= Emilio Escandor =

Emilio Decena Escandor (May 28, 1944 – September 15, 2012) was a Filipino army colonel and businessman who founded the Davao Security and Investigation Agency in 1972 and the Royal Mandaya Hotel in 1998. He was a close friend of Rodrigo Duterte, the 16th president of the Philippines.

Escandor was the father of Glenn Escandor, the owner of Genesis88 Construction and Duterte's presidential assistant for sports.

==Early life and education==
Escandor was born on May 28, 1944 to Filemon Escandor, a military sergeant from Gubat, Sorsogon, and Basilisa Decena, a native of Labrador, Pangasinan. His family later moved to Davao City.

He attended Mindanao Colleges (now the University of Mindanao), where he was active in the Reserve Officers' Training Corps, becoming a corps commander. He later graduated with a bachelor's degree in political science in 1965, and soon after attended a six-month probationary training program at Camp Evangelista within Cagayan de Oro. By April 1966, he was installed as second lieutenant at the camp.

==Career==
Escandor established the Davao Security and Investigation Agency, Inc. (Dasia) on September 8, 1972 at his family residence in Davao City. To accompany this, he later set up the Dasia Security Training Academy as a school for security officers. Dasia was later incorporated in January 1986.

In 1991, Escandor helped his wife Violeta in establishing the four-storey Kadayawan Inn in Davao City, which she intended to be managed by their eldest son Glenn.
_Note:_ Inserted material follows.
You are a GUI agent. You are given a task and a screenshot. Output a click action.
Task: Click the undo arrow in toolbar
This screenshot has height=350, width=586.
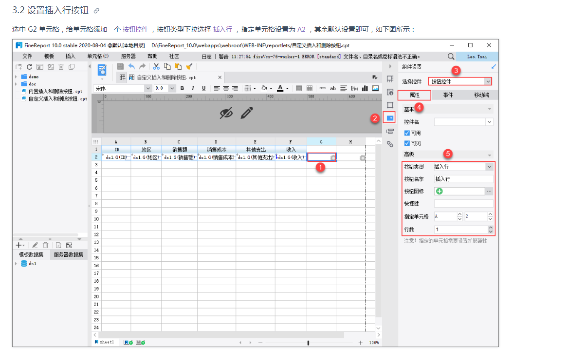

In 1994, Escandor and his wife Violeta began construction of the Royal Mandaya Hotel, named after his wife's ancestral tribe; although its completion was briefly threatened by the Asian financial crisis in 1997, it later opened on September 8, 1998. Earlier, they had established the Royal Mandaya Hotel Corporation to serve as the hotel's owner, for which Escandor served as its president and Glenn as its vice president. Escandor had initially arranged for Barcelo Hotel Group, a company based in Spain, to operate the hotel as a way to appeal more to foreigners, but by March 2001, Barcelo ended its management of Royal Mandaya, with Glenn soon becoming its operator instead.

==Personal life==
Escandor married Violeta Yap, a teacher at Stella Maris Academy of Davao who descended from the Mandaya tribe, on December 20, 1967 at the Sta. Ana Church in Davao City. They had two children: Glenn and Gerome. Escandor and Glenn participated in golfing tournaments together. His grandson Francis Gabriel Escandor (born 1999) is a basketball player.

Escandor died of an illness on September 15, 2012 at St. Luke's Medical Center in Quezon City, with his remains brought to Davao City the next day.

Escandor was known as a close friend of Davao City Mayor Rodrigo Duterte, who was his classmate in high school. After Duterte's successful presidential campaign in 2016, the Escandor family's newly-established Matina Enclaves Residences in Davao City was used as Duterte's temporary office as president-elect.